When one is young it seems like a very strange and safe place,
But now that I have changed it feels merely odd, cold
And full of interest.
          --John Ashbery, "A Wave"

Sometimes I sense that to put real confidence in my memory I have to get to the end of all rememberings. That seems to say that I forego remembering. And now that strikes me as an accurate description of what it is to have confidence in one's memory.

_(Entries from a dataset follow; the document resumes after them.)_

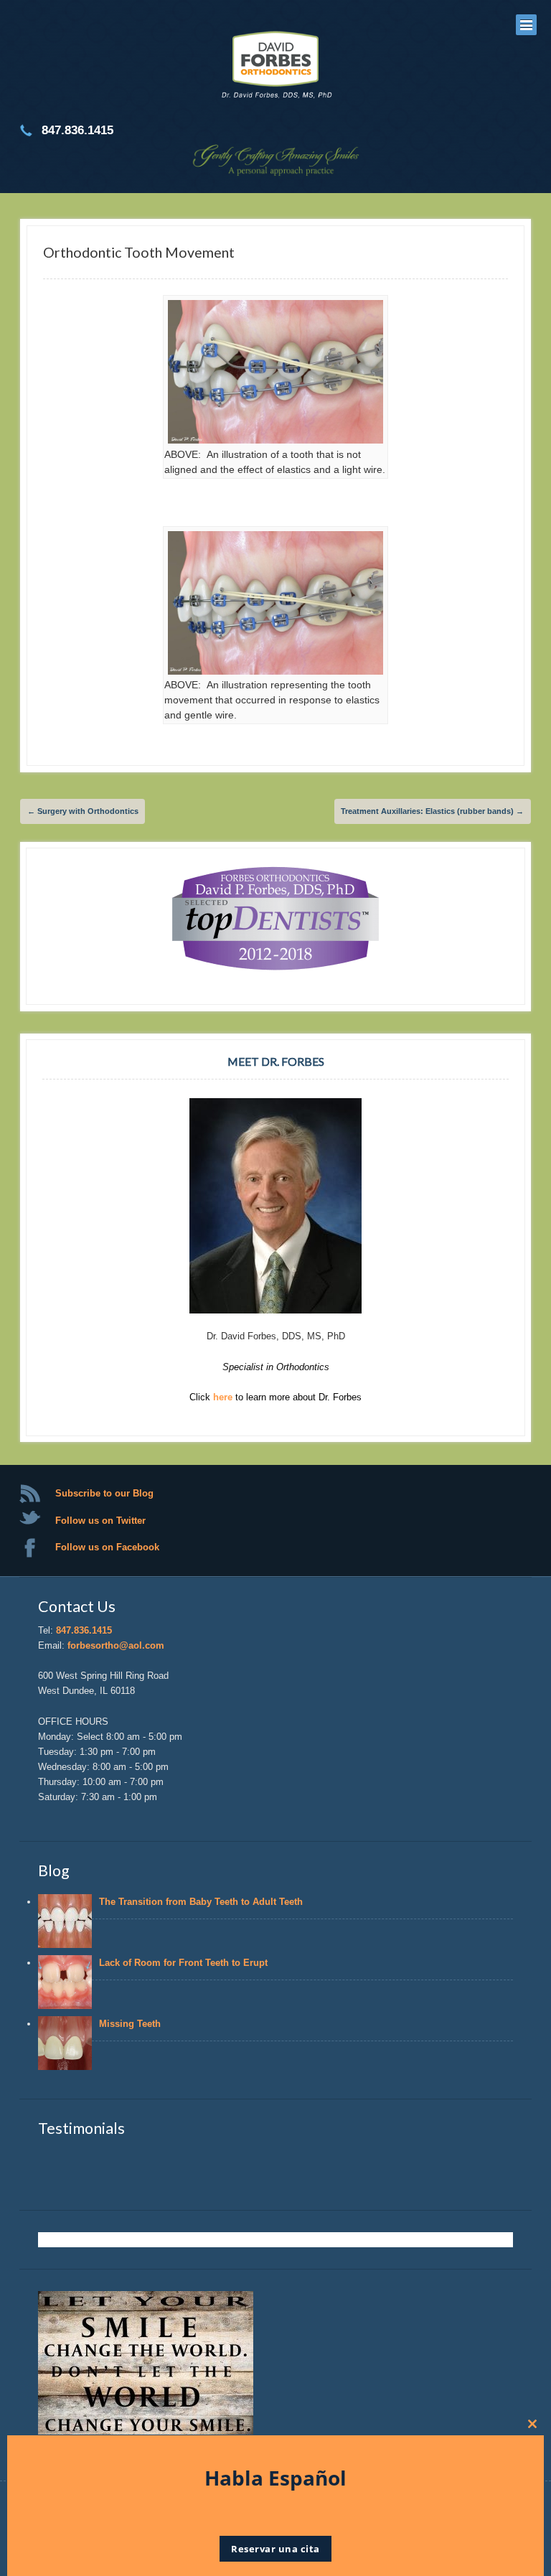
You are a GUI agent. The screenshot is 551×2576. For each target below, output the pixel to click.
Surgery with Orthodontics (82, 811)
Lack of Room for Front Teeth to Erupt (183, 1962)
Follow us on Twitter (100, 1520)
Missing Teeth (132, 2023)
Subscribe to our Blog (104, 1493)
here (224, 1397)
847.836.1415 (84, 1630)
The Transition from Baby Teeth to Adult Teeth (201, 1901)
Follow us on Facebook (107, 1547)
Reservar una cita (275, 2548)
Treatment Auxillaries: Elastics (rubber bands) (432, 811)
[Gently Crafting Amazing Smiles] (275, 67)
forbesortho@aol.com (115, 1645)
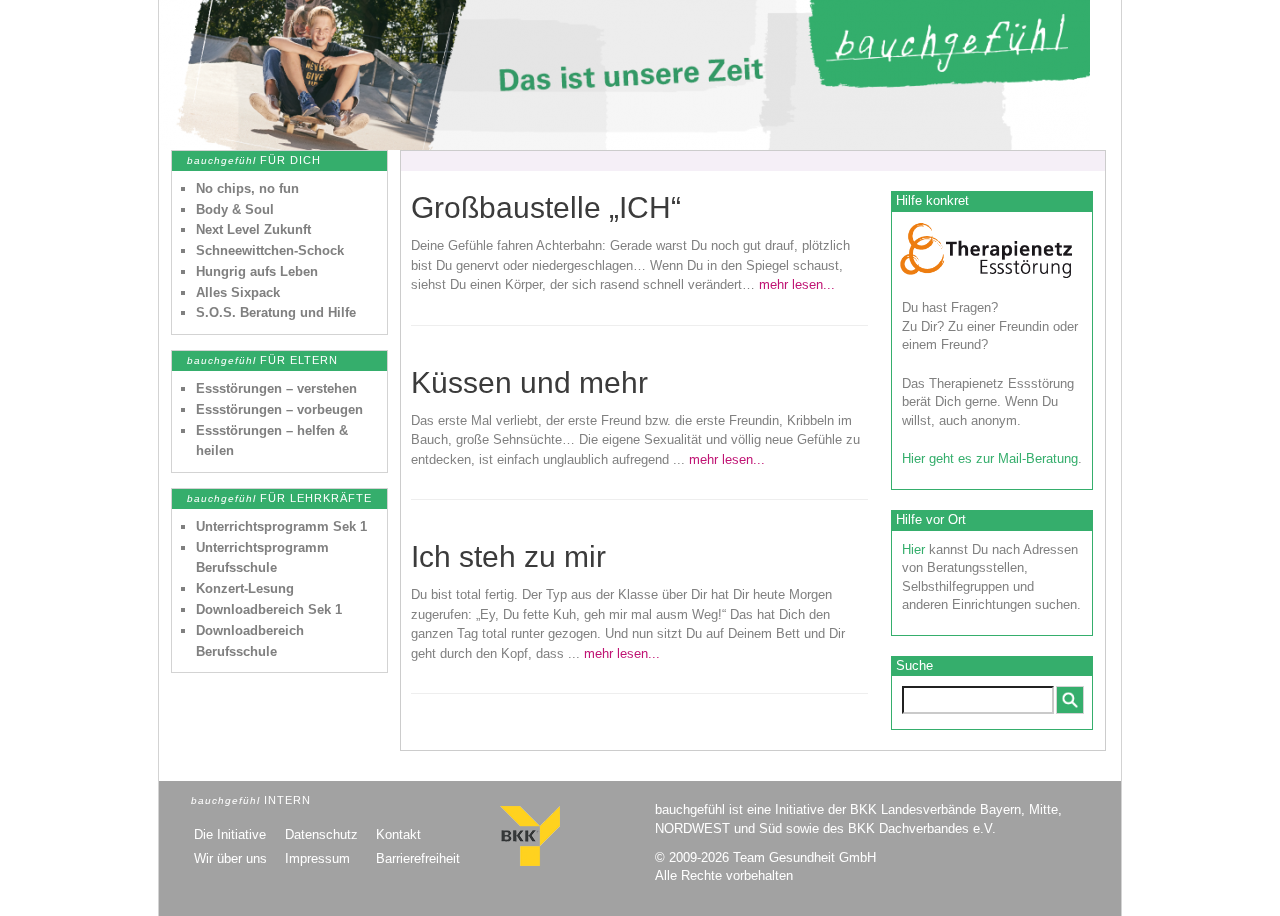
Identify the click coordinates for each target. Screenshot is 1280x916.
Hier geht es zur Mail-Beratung (990, 458)
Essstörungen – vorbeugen (279, 409)
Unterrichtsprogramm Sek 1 (281, 526)
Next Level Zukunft (253, 229)
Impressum (317, 858)
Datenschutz (321, 834)
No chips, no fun (247, 188)
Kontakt (398, 834)
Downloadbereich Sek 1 (269, 609)
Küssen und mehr (529, 382)
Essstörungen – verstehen (276, 388)
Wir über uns (230, 858)
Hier (913, 549)
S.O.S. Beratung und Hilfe (276, 312)
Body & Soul (235, 209)
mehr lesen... (797, 284)
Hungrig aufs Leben (257, 271)
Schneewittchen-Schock (270, 250)
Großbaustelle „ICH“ (546, 207)
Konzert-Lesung (245, 588)
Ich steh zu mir (508, 556)
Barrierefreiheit (418, 858)
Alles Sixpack (238, 292)
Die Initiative (230, 834)
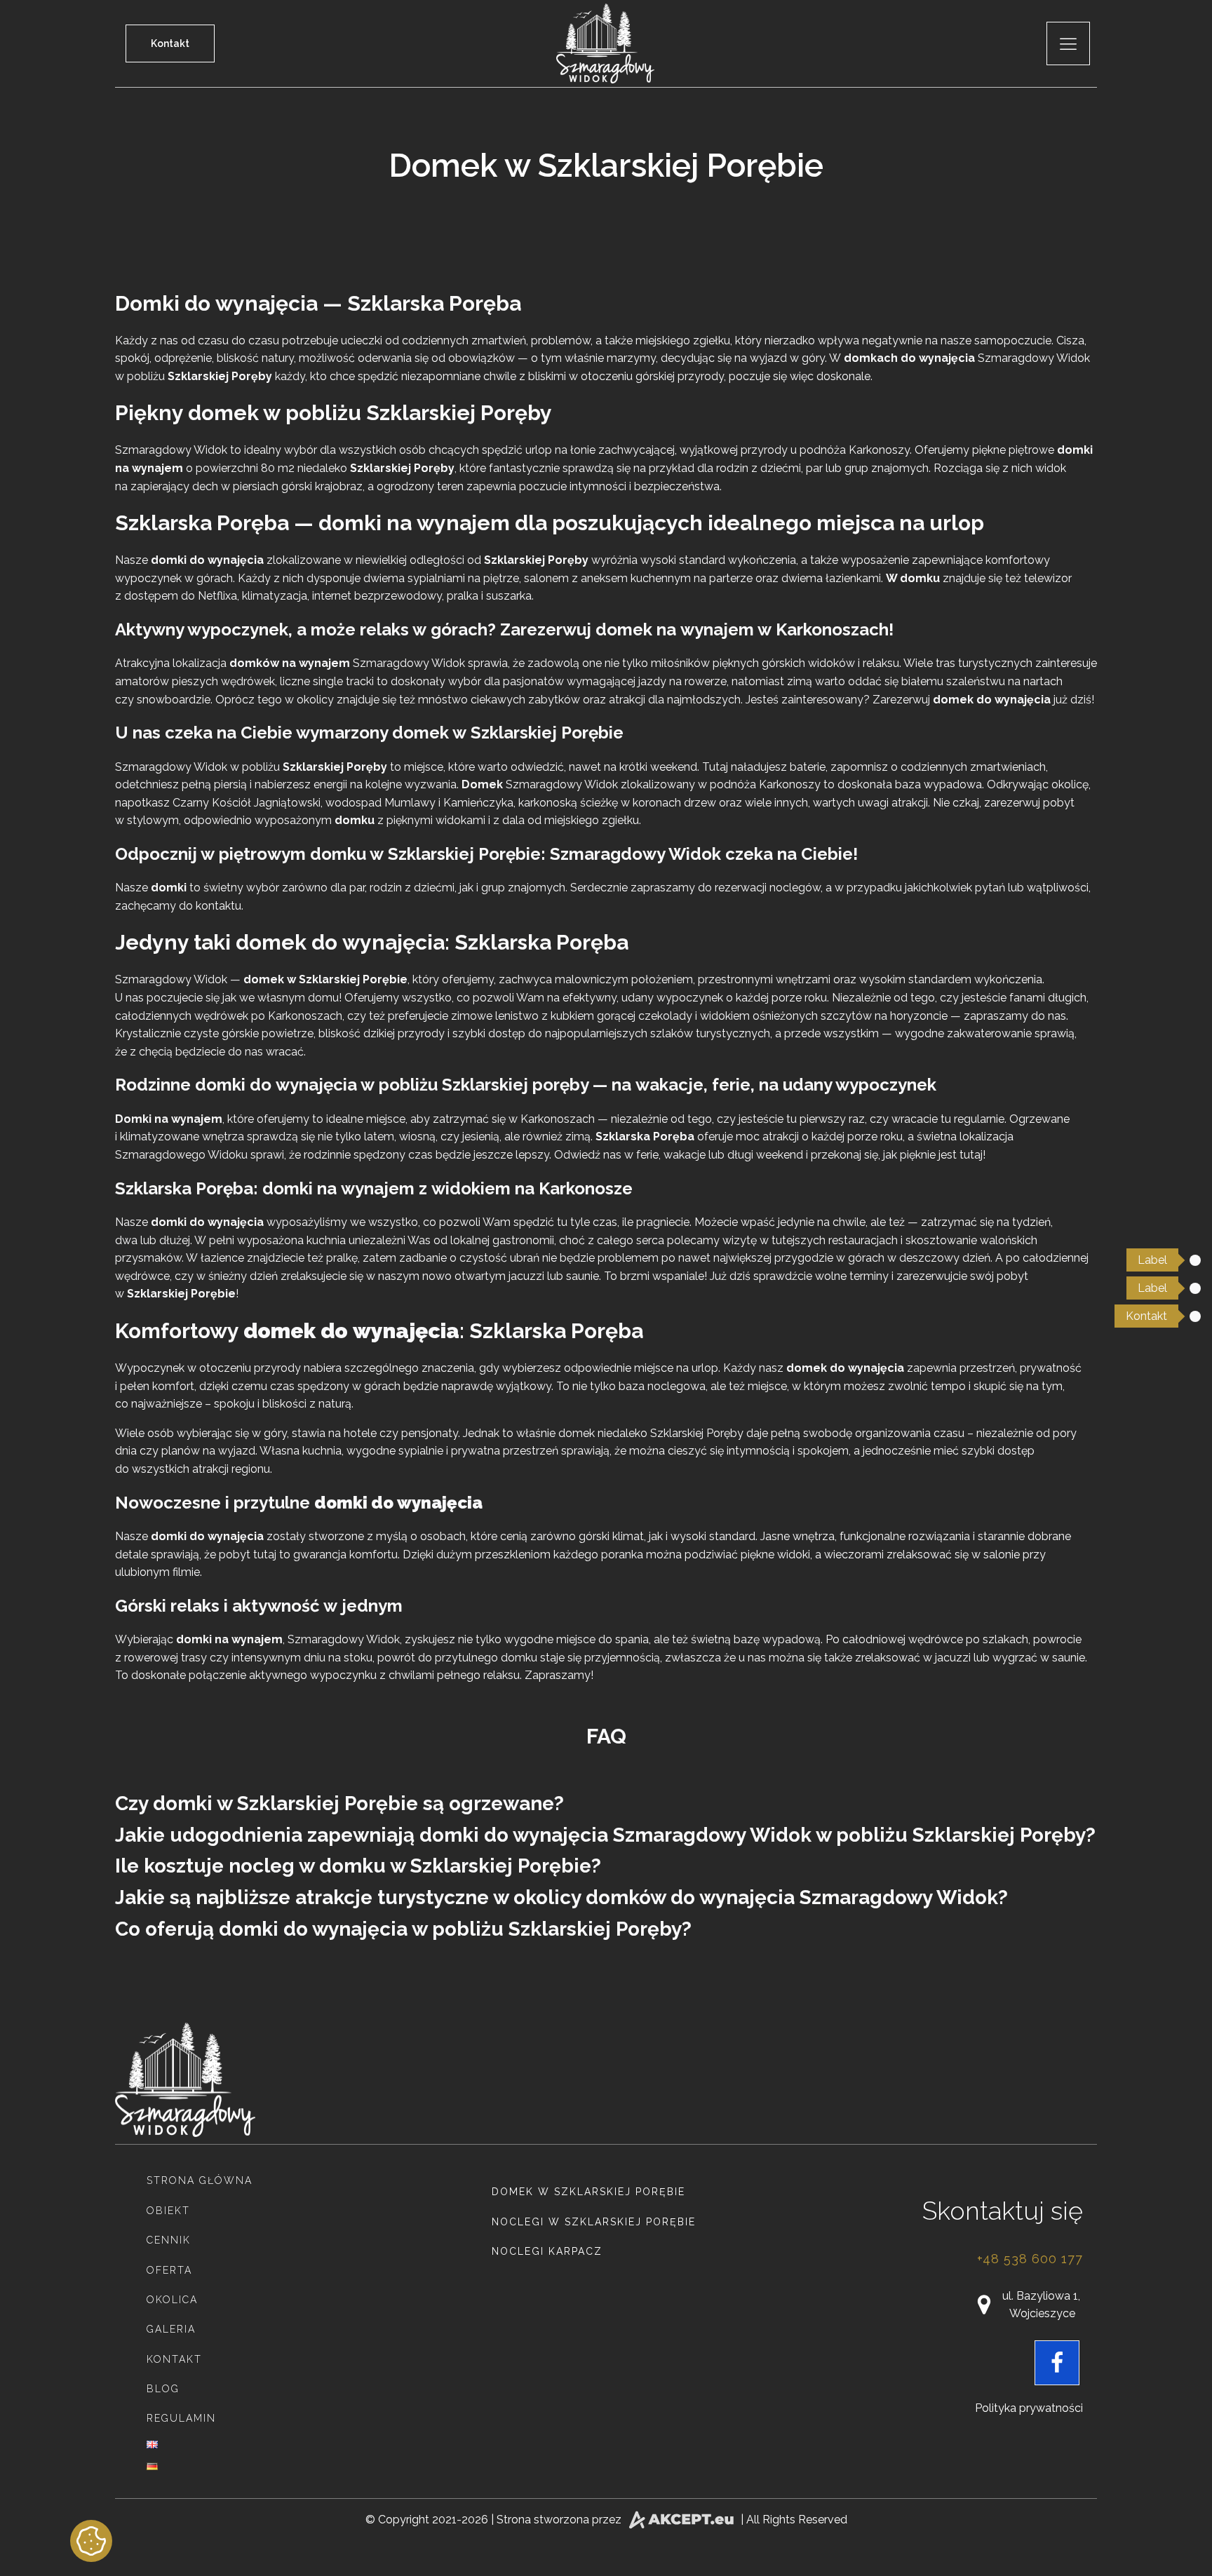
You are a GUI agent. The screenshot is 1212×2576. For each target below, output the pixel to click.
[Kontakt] (1195, 1316)
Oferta (169, 2270)
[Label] (1195, 1260)
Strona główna (199, 2180)
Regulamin (181, 2418)
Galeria (171, 2329)
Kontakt (170, 43)
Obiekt (168, 2210)
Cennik (169, 2240)
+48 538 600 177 (1030, 2258)
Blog (163, 2388)
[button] (1028, 2305)
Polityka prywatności (1029, 2408)
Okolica (172, 2299)
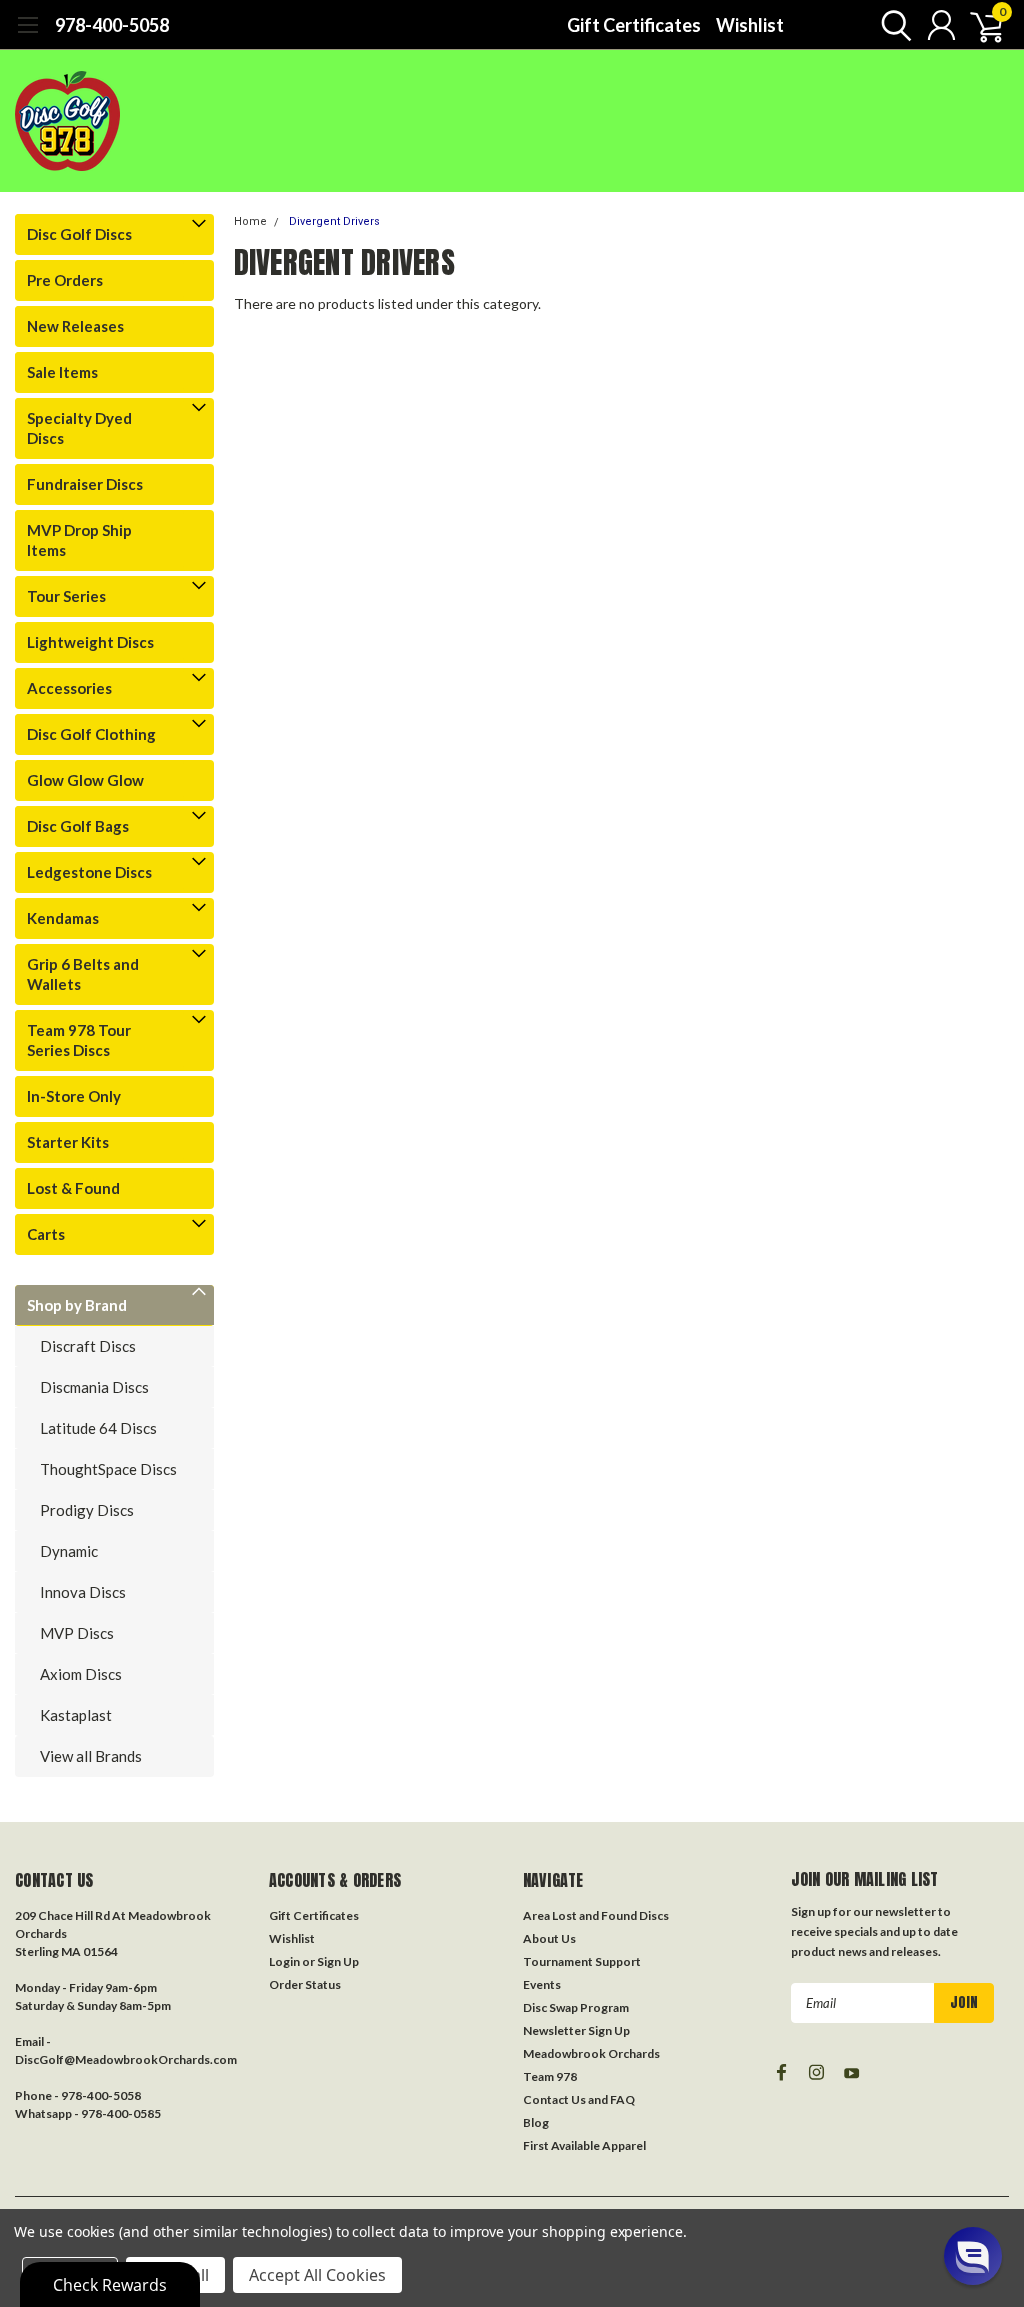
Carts (46, 1234)
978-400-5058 (112, 25)
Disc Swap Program (576, 2007)
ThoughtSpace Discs (108, 1469)
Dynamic (69, 1551)
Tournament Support (582, 1961)
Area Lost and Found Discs (596, 1915)
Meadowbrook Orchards (591, 2053)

          --Stanley Cavell, The Claim of Reason


Sunday, July 13, 2003
I remember that the New York Times never had a front page article which broke at the end of a sentence. If you read to the end of the column, you always were left hanging with a fragment, continued on the inside. At first I thought this was accidental, but then realized that with at least ten or twelve jumps every day, day in and day out, the odds against this were astronomical. Once or twice in my life I found a column that ended with a full-stop -- it was like finding a four-leaf clover. I was very impressed with the Times for doing this (I think I realized that it had to be intentional in tenth grade or so): they were serenly inscrutable, but they knew me, knew their audience and that the dangling, unfinished sentence would be a powerful incentive to make the jump. It made me feel good, the way my reaction turned out to be somehow the right reaction, the reaction of the reader they were contemplating. I felt that I had some connection to what was in print before me (like the narrator in Proust being thrilled when he saw his name and article in Le Figaro), not that I was named but that my way of reading was anticipated in the editorial architectonic of the paper. It was constructed for and around just what I was. (My name was actually in the Times for the first time in twelfth grade, for winning a scholarship, but in a fine print list, so to me it didn't count. MY actual name seemed to refer to me less than did that deviously constant broken sentence at the bottom of every column. Those columns knew and accepted me as I truly was.)